また、詩の才能があり、そして人の仲を取り持つ能力に長けている。
ぱたん、と俺はオカルト研究部から借りてきた初心者向けの悪魔事典を閉じる。
オカ研の奴等は、そんな詳しくないの要らないからあげる。
とか言っていたが俺にはそんな趣味は無いので明日には返す事にする。
今日も一日頑張ろう、と、言う事で、俺はいつもの河原へ向かう。
「アモン、俺、レギュラーになれるかな?」
いつもの自主練を早めに済ませて俺と神楽は河原の芝生に腰掛けている。
(無理ですね、世界樹の枝にはそんな未来ありませんから)
「だから無駄なの、貴方は練習しても仕方ない」
うわぁ、アモンに否定されたら俺絶対になれないじゃないか。
(ですからね、私としては早くお嬢様と…アイタタタタ)
「アモン、しつこい」
しかしまあ、四十の大軍を率いる悪魔がみっともない物だ。
「ああ、そうだ神楽、映画でも見に行くか?」
あまりにも地獄の侯爵が可哀相なので話題を変えようと試みる。
「いい、ストーリーはアモンに聞く」
(教えませんよ、タカシさんとデートなんですから私としイタタ、絶対に教えませイタタタ)
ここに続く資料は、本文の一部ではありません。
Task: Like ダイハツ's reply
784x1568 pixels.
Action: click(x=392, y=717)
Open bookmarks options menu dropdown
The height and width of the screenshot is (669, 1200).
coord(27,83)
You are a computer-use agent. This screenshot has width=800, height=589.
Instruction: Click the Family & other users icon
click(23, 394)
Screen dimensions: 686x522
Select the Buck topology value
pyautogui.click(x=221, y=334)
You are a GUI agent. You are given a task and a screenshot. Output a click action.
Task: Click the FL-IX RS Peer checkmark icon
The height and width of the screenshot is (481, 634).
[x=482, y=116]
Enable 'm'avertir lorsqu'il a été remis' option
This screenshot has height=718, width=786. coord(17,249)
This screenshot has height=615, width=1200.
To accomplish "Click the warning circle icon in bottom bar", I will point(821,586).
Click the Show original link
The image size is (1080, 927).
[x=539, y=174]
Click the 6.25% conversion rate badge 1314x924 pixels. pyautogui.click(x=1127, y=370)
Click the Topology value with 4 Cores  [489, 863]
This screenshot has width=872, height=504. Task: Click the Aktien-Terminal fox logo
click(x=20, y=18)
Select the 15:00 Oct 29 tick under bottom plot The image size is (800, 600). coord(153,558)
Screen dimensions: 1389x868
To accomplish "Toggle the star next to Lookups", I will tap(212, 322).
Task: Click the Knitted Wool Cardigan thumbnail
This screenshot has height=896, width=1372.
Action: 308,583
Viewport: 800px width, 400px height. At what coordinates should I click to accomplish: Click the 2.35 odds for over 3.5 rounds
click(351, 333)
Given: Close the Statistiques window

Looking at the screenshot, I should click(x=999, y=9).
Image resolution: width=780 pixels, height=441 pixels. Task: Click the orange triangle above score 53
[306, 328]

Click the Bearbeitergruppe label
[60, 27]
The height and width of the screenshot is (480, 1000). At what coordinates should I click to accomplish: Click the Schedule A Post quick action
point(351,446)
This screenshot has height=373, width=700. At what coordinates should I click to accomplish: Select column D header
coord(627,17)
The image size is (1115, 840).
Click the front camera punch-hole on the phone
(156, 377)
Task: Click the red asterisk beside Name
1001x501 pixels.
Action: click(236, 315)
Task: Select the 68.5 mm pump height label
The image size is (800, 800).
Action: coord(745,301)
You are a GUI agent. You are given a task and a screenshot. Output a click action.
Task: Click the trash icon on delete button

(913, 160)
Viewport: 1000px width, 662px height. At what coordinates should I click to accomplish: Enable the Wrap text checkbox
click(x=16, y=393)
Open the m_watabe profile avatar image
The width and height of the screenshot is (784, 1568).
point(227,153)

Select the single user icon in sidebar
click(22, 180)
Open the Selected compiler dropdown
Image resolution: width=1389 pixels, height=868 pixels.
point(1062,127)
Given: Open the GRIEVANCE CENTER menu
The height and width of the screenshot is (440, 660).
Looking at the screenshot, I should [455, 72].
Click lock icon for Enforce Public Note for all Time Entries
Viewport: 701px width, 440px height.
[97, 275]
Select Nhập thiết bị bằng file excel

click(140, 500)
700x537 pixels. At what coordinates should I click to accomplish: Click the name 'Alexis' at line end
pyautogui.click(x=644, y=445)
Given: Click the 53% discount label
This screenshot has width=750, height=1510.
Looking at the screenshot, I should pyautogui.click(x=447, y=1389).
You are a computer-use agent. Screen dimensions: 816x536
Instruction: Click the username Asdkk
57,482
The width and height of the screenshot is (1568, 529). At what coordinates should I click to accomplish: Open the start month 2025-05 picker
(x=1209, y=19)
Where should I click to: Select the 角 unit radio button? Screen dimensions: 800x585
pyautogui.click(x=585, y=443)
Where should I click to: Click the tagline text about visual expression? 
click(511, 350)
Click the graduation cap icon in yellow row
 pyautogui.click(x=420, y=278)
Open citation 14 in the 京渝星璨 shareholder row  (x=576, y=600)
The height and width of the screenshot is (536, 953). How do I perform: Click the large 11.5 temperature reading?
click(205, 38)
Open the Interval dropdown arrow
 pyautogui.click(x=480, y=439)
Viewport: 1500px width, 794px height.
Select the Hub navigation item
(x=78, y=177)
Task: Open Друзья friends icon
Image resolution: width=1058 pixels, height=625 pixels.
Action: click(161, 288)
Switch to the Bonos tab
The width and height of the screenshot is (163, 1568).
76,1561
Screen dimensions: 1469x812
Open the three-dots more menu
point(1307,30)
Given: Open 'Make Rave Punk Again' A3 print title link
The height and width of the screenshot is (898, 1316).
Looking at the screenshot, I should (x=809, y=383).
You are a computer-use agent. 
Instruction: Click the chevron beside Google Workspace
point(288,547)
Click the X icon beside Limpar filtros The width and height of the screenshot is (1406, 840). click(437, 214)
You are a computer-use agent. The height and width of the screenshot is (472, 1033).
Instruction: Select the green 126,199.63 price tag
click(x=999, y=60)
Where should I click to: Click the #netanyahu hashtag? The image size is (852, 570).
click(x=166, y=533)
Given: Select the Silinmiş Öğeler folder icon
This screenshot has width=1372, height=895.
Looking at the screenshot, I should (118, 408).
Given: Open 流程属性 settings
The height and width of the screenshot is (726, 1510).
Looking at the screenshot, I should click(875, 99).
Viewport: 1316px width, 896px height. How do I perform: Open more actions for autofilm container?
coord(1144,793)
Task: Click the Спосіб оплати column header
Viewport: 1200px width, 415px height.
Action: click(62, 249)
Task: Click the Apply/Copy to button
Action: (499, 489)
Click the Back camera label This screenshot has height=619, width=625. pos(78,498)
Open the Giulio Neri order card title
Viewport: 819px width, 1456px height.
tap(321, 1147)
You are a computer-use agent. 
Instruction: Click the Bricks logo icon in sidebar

「いいから行こうぜ、デートとか抜きで実際に見るのとストーリーだけ聞くのは絶対に違うからさ」
そう言うと、神楽は無表情のまま俺を見て、暫く固まった。
見詰め合う俺と無表情の神楽、何考えてんだか全然わかんねぇ…
「あはは…」
愛想笑いをしてみる、神楽の黒と金の瞳は変わらず…
「………っ、駄目!」
突然神楽が右目を押さえる、何があった?
「出てっちゃだめ! 怖いの! 分からなくなるのが怖いの!」
「か、神楽? 大丈夫か?」
流石に心配になった俺は神楽に手を伸ばそうとする。
が、その手は神楽自身の手で跳ね除けられた。
「やだっ、私に触らないで! もう放っておいて!」
いつもの神楽とは想像もつかない豹変振りに俺は驚く。
どうすればいい? 俺は……
「神楽…」
なるべく優しく、かつ抵抗されないように素早く、俺は神楽の肩を抱く。
「やめてよっ、あ、あ……ぁ…」
一瞬抵抗するが、すぐに神楽は大人しくなり、右目から手を離す。
「神楽、お前…」
「出てっちゃった……アモン……」
ボロボロと大粒の涙を流す神楽、その右目は漆黒に染まっていた。
「…分からない、怖い、自分がどうなるのか、タカシの事も、何も…」
膝を抱き寄せ嗚咽を漏らす、神楽の肩がいつもよりも小さく感じた。
「大丈夫」
そんな神楽を見た所為かもしれない。
「俺が、何でも教えてやる………できる範囲で…」
なんだか無意識にとんでもない事を口走ってしまう俺が居た。
「……本当に?」
未だに潤んだ目で俺を見上げる。
「ああ、できる限りは、な」
そうして安請け負いしてしまう俺だった。